The Education Secretary, together with Scotland's second-largest teachers' union and the two headteachers' associations, is to hold a survey asking what needs to be done to support implementation of Curriculum for Excellence.
The largest union, the Educational Institute of Scotland, was due to decide yesterday - after The TESS went to press - whether it would take up Michael Russell's invitation to participate in the online survey of union members.
Mr Russell toldThe TESS in an exclusive interview: "One of the key jobs that needs to be done with Curriculum for Excellence is not just to reassure people, but to listen to what they think needs to be done."
The detail of the questions has yet to be finalised, but it is anticipated that primary and secondary teachers will receive different questionnaires, reflecting the disparity in the two sectors' views on the reforms.
Mr Russell made clear that the Government would be pressing ahead with implementation of CfE, but stressed that he was in listening mode about how it could be improved.
"The quality of what we do will be directly proportional to the ownership that people take of it and therefore, if we're going to do it as well as possible, we need to have an ownership of Curriculum for Excellence right across the educational spectrum," he said.
Ann Ballinger, general secretary of the Scottish Secondary Teachers' Association, said the joint survey had emerged from a meeting of her union with the Education Secretary at which the SSTA raised a number of concerns.
She expects the survey to gauge how ready secondary schools are for implementing CfE in August, but stressed the survey should not be a platform for teachers to gripe about the changes.
"We are saying to members, `This is your chance to influence what happens - you have to give us examples and say this is what you need'. Hopefully it will reduce the voices saying, `I just don't like change'."
Ken Cunningham, general secretary of School Leaders Scotland, said: "If Mike Russell is genuinely trying to seek views and does not attempt to colour the issue in any particular way, then I think it's a good idea."
His counterpart at the Association of Headteachers and Deputes in Scotland, Greg Dempster, said he expected primary heads to respond that as long as the 5-14 bank of testing materials was still online, there would be a brake on progress towards full delivery of CfE.
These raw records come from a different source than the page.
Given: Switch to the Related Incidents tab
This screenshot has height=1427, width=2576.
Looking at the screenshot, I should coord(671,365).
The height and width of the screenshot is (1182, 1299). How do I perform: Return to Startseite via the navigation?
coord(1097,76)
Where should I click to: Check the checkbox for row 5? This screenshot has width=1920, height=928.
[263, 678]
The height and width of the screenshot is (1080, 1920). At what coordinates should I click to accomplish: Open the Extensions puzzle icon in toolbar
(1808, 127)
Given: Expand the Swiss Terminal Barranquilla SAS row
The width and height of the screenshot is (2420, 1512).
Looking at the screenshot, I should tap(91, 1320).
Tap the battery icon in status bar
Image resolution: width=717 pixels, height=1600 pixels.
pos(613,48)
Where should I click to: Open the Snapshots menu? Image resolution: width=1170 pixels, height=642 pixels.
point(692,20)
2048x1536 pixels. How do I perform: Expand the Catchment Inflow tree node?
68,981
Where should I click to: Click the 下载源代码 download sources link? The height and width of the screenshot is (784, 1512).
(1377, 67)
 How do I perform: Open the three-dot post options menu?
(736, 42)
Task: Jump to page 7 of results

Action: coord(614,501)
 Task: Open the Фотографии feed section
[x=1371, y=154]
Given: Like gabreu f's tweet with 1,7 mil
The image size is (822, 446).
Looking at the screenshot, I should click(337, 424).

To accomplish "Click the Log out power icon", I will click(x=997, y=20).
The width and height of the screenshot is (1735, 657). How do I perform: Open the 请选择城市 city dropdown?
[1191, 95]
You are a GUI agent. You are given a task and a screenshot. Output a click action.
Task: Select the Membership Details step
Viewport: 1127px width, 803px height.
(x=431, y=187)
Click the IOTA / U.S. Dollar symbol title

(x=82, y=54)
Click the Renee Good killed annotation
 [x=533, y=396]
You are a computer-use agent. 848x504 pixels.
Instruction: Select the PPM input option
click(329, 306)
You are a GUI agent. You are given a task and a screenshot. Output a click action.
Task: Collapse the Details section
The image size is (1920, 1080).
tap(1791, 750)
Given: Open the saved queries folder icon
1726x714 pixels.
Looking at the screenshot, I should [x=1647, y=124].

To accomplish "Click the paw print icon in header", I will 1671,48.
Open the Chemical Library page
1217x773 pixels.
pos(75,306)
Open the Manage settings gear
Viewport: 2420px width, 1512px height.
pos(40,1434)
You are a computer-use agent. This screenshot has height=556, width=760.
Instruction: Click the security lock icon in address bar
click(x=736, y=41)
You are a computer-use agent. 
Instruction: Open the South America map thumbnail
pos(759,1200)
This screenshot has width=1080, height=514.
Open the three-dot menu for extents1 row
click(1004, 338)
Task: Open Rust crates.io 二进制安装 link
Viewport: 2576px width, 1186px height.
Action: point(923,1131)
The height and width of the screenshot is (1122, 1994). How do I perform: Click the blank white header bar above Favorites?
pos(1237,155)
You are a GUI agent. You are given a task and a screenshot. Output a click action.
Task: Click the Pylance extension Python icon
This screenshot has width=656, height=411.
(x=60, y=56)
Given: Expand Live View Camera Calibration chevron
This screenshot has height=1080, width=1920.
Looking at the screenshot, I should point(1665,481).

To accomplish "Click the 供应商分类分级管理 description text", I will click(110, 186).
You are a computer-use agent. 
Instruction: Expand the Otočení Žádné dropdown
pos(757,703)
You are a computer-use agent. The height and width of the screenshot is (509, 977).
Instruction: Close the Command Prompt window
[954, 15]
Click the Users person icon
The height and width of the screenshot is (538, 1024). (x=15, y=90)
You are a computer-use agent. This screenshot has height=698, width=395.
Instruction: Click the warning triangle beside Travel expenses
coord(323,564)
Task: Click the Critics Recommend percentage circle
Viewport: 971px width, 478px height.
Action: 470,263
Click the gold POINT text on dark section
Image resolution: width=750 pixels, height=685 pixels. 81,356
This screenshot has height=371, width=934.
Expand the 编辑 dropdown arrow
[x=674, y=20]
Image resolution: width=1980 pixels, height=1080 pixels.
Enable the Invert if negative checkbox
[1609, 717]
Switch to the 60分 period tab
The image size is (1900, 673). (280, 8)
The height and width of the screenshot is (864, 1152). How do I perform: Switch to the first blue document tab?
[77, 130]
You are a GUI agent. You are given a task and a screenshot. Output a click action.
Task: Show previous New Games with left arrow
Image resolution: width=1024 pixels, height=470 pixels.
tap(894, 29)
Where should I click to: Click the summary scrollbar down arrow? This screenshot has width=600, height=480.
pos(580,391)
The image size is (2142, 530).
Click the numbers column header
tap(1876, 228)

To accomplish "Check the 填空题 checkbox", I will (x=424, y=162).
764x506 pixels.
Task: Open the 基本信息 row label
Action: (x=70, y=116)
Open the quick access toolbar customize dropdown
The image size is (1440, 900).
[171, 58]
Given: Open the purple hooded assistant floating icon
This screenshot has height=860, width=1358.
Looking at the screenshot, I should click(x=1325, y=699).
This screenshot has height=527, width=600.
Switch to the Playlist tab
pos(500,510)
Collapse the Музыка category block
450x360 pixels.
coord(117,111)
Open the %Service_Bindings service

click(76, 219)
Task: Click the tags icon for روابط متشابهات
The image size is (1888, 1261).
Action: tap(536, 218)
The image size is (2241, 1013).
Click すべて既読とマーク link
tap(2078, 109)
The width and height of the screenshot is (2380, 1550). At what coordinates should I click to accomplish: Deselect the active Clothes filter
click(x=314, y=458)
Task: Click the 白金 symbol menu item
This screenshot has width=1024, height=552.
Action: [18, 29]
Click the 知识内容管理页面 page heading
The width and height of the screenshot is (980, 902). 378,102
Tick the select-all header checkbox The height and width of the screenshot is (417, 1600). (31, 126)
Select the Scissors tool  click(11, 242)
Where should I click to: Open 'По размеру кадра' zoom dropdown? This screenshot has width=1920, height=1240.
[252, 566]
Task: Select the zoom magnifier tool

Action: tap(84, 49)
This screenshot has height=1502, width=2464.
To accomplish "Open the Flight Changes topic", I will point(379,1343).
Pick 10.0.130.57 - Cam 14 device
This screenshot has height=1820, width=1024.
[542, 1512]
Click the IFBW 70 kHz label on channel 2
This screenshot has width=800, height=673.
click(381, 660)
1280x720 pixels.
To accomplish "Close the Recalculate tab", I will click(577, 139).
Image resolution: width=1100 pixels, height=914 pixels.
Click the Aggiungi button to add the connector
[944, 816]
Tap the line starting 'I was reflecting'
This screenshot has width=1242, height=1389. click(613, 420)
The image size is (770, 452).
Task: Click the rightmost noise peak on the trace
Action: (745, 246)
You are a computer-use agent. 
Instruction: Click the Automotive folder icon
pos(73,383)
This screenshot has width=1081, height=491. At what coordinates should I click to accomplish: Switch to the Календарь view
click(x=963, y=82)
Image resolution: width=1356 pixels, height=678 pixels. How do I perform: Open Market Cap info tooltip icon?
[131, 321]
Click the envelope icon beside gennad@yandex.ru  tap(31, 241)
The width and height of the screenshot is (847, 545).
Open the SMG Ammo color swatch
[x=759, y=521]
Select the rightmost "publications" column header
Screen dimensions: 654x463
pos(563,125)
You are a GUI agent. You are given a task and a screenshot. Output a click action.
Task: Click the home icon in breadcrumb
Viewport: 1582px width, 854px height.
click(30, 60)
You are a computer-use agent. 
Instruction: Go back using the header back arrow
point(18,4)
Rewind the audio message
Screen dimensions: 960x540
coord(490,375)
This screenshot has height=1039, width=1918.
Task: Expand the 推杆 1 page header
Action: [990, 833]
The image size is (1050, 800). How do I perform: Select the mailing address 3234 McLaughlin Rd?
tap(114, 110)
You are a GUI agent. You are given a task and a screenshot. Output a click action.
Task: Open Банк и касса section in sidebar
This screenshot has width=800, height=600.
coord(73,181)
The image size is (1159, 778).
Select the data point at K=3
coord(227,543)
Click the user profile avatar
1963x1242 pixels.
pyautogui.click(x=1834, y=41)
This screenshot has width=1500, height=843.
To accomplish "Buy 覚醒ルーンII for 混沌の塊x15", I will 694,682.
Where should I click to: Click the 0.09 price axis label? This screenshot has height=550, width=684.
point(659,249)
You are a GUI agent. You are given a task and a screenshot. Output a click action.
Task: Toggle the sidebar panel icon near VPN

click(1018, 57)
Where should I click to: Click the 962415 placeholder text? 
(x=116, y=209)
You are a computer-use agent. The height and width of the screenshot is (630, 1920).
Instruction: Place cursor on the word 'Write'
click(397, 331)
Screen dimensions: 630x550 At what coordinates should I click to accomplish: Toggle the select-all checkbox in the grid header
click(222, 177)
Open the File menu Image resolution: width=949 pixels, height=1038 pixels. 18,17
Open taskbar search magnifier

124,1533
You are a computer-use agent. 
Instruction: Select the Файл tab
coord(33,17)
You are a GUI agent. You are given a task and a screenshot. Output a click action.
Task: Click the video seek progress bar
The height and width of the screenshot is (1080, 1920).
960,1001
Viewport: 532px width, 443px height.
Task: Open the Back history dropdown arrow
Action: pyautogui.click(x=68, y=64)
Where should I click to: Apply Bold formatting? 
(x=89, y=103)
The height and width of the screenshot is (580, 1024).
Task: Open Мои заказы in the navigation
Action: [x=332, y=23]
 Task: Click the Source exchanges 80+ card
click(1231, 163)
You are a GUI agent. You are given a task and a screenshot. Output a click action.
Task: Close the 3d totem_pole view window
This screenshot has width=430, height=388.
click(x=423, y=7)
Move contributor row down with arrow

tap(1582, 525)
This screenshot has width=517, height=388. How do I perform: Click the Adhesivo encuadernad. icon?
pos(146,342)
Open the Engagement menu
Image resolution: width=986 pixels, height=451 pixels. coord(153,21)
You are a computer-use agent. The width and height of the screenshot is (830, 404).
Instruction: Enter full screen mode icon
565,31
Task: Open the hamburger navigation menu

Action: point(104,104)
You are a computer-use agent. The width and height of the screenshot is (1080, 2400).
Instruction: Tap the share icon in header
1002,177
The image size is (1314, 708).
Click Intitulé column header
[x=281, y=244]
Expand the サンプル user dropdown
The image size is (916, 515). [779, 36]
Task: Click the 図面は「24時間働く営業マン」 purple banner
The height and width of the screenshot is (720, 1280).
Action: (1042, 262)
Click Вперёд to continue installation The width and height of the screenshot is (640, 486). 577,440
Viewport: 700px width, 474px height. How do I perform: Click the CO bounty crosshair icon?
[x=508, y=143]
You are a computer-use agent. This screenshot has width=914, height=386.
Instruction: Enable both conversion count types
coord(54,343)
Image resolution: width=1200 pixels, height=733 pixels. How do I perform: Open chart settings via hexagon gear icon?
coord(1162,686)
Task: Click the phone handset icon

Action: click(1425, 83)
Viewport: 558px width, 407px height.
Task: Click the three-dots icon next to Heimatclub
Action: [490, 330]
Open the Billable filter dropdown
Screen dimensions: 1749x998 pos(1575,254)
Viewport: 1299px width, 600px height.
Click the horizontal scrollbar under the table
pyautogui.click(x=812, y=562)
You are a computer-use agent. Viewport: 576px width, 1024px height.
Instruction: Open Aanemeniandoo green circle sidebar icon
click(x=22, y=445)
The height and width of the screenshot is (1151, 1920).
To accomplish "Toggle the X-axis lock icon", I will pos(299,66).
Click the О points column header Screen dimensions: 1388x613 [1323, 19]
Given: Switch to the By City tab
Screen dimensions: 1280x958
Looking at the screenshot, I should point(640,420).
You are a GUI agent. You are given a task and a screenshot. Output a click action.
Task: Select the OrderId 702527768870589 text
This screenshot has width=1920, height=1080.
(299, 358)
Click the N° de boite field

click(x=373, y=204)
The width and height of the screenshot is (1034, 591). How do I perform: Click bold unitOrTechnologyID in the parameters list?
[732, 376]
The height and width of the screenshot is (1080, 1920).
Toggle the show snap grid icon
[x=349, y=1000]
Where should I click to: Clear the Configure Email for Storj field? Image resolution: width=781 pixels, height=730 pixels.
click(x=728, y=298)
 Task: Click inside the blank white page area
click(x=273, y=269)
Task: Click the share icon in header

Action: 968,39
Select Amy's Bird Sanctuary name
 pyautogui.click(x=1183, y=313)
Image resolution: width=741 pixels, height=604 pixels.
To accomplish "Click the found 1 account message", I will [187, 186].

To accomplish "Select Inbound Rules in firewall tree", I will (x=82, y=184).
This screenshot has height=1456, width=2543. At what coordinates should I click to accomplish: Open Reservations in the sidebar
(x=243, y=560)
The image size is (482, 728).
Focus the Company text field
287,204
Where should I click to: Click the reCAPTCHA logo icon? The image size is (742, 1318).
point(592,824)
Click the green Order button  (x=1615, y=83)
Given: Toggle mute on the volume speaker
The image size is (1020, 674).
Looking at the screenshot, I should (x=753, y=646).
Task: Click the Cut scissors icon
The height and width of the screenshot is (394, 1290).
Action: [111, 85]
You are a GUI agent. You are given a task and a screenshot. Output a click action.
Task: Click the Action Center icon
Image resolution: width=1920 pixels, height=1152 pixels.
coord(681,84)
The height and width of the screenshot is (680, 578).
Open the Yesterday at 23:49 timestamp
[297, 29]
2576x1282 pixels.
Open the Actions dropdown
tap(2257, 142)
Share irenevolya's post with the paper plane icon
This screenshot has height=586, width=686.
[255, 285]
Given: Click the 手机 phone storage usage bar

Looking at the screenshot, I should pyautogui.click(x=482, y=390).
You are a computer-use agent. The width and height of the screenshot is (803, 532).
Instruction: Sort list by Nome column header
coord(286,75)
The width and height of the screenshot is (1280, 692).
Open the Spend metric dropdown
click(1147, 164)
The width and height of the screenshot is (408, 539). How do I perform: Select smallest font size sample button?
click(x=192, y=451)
Ronnie Smith, EIS general secretary, said: "While it is important to be properly informed of the views of teachers, no amount of surveys can substitute for a commitment to provide concrete and traceable additional funding, which we all know is necessary for successful implementation."
Mr Russell revealed that he was in discussion with local authorities not just about a one-year figure for implementation of CfE but about "a number of figures over a number of years".
Under the concordat agreement between local and national government, such funding could not be ring-fenced as such, he conceded. Nevertheless, "everyone would agree that that money has to be spent on this (CfE) - it won't be offered otherwise", he added.
Since becoming Education Secretary, Mr Russell has come under political attack for abandoning his party's previous commitment to achieving class- size cuts within this parliament.
He told The TESS, however, he still believed the commitment could be met over a period of time.
"I think the bulk of it should be achieved by the next parliament, but it's proved more difficult than we expected: some people haven't done it and because of the concordat, we're not in a position to insist that it's done."
He added that when he formulated the policy in 2002-03, it was always his view that it should start in areas of the greatest deprivation. "I think we lost sight of that at some stage. We need to get back to our view of a gradual implementation."
Minister to target inspection `mismatch'
The Education Secretary wants to improve the inspection process - particularly of small schools - to try and eliminate the "mismatch" between local authority evaluations of their schools and the inspectorate's.
The case of the Borders teaching head Irene Hogg, whose suicide after a difficult inspection of her school was examined in a fatal accident inquiry, was "on the extreme end" of the problem, said Mr Russell.
Nevertheless, it had raised more general questions about the inconsistencies between local authority and HMIE evaluations, he said.
"I want to address that issue with the inspectorate and they know I do, and I will be taking forward the issue of `what does this teach us?'," said Mr Russell.
Inspections were often conducted to "the smell of burnt-out photocopiers and smell of fresh paint", he said - a process of preparation which could be "very stressful".
Inspection was of necessity an intrusion, he said, but particularly so in a small school. "When I was a shadow minister I was critical of the inspectorate. I think it has improved and there have been a lot of reforms since then.
"I've asked to see a lot of material that's been done on post-inspection views of schools. But I will be taking forward a system that develops and improves the process of inspection in Scotland and takes account of criticisms that exist. Inspection is meant to be supportive and should be supportive. I think they (HMIE) are still not there," he added.